Als sich ein Schüler im vergangenen Jahren wegen seiner Bisexualität zunehmend Hänseleien und Anfeindungen ausgesetzt sah, hat die Schülervertretung der Käthe-Kollwitz-Gesamtschule in Rheindorf nicht weggeschaut. "Das war der Anlass, uns mit dem Thema intensiv auseinanderzusetzen", betonte der stellvertretende Schülersprecher Noel Born. Im Ergebnis trägt die Schule seit gestern die Plakette "Schule der Vielfalt - Schule ohne Homophobie" und macht damit auch nach außen für jeden sichtbar, dass sie sich klar gegen Diskriminierung wegen der sexuellen Orientierung und sexuellen Identität eines Menschen ausspricht.

"Come in: Wir sind offen: lesbisch, schwul, bi, hetero, transsexuell", heißt es auf der kleinen Tafel im Foyer. In der Selbstverpflichtung, die Schulleitung, Elternvertretung und Schülersprecher Yusra Merabeti und Noel Born in einer Feierstunde unterschrieben, heißt es: "Wir sind überzeugt: Wertschätzung von Vielfalt in ihren unterschiedlichen Dimensionen hat eine positive Auswirkung auf die Gesellschaft. Daran arbeiten wir." Schirmherrin des bundesweiten Projektes ist Landesschulministerin Sylvia Löhrmann, die beim gestrigen Projektstart ebenso dabei war wie der neue Oberbürgermeister Uwe Richrath. "Ich bin stolz, Schulleiterin dieser Schüler zu sein", rief Rektorin Anette May den Kindern und Jugendlichen zu.

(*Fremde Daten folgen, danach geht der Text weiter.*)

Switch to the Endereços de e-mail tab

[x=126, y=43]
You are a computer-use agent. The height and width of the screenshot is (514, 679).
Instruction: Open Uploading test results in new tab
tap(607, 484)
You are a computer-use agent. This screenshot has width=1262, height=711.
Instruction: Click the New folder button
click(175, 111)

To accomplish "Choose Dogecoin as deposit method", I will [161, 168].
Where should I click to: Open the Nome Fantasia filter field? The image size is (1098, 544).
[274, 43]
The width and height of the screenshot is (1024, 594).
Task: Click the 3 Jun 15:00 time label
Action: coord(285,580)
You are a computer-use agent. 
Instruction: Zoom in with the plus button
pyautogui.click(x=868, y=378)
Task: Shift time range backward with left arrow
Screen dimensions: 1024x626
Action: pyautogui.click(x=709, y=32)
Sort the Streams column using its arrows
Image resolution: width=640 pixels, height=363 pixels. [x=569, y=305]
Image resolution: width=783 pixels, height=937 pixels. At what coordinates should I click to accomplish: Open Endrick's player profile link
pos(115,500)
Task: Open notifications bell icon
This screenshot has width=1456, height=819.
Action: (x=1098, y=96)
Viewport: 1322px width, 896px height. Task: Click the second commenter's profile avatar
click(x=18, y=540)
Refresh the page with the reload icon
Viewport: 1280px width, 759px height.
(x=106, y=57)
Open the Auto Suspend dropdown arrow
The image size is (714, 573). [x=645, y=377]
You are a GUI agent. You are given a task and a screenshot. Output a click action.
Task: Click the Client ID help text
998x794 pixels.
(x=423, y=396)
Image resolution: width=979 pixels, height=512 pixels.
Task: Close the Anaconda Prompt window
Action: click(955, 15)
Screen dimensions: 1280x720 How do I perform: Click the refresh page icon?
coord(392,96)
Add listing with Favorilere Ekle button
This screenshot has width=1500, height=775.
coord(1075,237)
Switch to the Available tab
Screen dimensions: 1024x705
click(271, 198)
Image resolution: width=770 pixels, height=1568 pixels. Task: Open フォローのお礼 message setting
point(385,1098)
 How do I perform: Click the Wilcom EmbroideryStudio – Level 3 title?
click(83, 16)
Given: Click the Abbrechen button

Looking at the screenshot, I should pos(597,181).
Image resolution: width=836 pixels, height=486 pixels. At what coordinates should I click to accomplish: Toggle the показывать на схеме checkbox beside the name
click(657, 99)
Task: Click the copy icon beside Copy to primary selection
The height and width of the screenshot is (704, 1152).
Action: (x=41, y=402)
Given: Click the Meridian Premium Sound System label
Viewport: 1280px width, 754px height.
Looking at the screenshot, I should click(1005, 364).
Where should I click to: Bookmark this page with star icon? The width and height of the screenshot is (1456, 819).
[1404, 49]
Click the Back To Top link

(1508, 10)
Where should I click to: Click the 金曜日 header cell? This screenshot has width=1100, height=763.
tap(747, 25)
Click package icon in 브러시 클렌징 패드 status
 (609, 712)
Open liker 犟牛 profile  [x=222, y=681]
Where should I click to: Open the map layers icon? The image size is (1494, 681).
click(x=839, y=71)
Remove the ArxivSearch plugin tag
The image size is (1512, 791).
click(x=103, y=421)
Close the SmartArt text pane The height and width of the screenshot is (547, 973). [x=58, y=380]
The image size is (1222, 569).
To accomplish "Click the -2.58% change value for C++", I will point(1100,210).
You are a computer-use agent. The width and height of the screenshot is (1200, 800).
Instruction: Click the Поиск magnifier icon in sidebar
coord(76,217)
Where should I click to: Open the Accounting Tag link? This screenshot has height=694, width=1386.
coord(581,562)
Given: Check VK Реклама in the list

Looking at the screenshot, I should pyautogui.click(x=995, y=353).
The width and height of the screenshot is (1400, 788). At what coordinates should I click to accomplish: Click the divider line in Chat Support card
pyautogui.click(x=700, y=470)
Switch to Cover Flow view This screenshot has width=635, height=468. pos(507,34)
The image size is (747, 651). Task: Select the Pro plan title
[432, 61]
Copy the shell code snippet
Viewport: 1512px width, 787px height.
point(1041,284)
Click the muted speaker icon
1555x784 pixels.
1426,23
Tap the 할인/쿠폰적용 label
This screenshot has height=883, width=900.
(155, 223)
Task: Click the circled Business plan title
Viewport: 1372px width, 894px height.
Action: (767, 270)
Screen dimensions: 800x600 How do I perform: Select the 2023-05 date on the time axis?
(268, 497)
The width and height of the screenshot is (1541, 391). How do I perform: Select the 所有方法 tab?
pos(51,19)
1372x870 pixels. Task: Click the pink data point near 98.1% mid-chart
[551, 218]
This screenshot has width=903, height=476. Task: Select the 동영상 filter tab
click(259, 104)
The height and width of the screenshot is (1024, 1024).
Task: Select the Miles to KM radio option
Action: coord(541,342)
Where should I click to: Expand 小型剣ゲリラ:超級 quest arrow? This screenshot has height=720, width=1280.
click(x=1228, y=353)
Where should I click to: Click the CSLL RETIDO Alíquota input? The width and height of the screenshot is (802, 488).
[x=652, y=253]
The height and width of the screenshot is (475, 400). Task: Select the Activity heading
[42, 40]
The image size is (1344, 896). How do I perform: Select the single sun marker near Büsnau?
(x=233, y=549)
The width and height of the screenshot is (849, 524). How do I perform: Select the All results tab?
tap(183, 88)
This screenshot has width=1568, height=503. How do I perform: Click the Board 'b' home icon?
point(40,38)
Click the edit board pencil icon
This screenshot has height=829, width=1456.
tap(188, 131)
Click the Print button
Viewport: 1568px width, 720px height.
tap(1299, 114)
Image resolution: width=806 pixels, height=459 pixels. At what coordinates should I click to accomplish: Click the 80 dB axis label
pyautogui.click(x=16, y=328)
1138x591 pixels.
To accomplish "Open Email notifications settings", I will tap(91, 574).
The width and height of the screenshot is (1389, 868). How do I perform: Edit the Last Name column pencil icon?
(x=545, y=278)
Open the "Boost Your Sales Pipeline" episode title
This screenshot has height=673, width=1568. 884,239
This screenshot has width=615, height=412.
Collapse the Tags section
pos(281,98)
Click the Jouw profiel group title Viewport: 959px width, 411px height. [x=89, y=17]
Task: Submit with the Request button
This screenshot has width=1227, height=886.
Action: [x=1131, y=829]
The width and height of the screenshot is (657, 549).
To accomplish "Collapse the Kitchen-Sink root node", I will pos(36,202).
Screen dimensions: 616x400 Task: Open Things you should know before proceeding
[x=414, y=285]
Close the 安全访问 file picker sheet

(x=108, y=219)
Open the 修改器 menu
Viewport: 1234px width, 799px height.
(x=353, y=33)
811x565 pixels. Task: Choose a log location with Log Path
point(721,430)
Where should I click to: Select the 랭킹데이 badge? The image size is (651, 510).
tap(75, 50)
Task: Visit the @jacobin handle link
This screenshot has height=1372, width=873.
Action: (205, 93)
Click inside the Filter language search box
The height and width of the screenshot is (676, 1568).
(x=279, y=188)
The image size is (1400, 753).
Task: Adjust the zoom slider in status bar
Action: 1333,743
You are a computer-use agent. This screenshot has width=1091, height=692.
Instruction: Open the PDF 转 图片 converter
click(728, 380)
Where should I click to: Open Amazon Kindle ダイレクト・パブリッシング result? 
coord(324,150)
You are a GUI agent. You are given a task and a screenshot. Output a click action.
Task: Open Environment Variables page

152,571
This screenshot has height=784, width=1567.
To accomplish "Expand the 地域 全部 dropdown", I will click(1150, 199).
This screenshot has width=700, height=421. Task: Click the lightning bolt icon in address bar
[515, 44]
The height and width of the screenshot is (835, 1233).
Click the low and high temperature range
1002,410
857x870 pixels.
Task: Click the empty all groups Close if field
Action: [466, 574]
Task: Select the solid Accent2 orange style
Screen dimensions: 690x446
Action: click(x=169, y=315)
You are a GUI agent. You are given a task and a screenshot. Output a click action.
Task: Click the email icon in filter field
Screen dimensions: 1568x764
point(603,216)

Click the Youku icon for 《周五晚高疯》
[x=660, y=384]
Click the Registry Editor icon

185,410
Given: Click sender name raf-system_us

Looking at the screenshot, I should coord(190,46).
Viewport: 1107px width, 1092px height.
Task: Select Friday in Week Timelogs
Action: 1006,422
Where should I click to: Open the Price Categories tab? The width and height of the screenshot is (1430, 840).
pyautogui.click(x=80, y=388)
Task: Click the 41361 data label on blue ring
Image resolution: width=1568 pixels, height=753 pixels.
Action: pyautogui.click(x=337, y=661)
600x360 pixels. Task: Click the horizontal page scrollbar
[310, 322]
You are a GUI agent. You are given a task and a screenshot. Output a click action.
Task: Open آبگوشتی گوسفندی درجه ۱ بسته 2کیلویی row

Die Initiative, sich an dem Netzwerk gegen Diskriminierung zu beteiligen, ging nämlich von den Schülern aus. Sie stellten den Antrag in der Schulkonferenz und konnten Lehrer und Eltern von ihrem Anliegen überzeugen. Intention des Projektes sei es, so betonte Löhrmann, ein Schulklima zu schaffen, in dem Vielfältigkeit selbstverständlich sei und Sexualität nicht tabuisiert würde.

Die Rheindorfer Gesamtschule ist die 14. in Nordrhein-Westfalen und die erste in Leverkusen, die an dem Projekt teilnimmt. An den Schulen werden altersentsprechende Informationen und Angebote bereitgestellt, die unter anderem die Akzeptanz gleichgeschlechtlicher Lebensweisen fördern. "Im Endeffekt sind wir alle Menschen", betonte Schülersprecherin Yusra Merabeti in ihrem Plädoyer für Toleranz.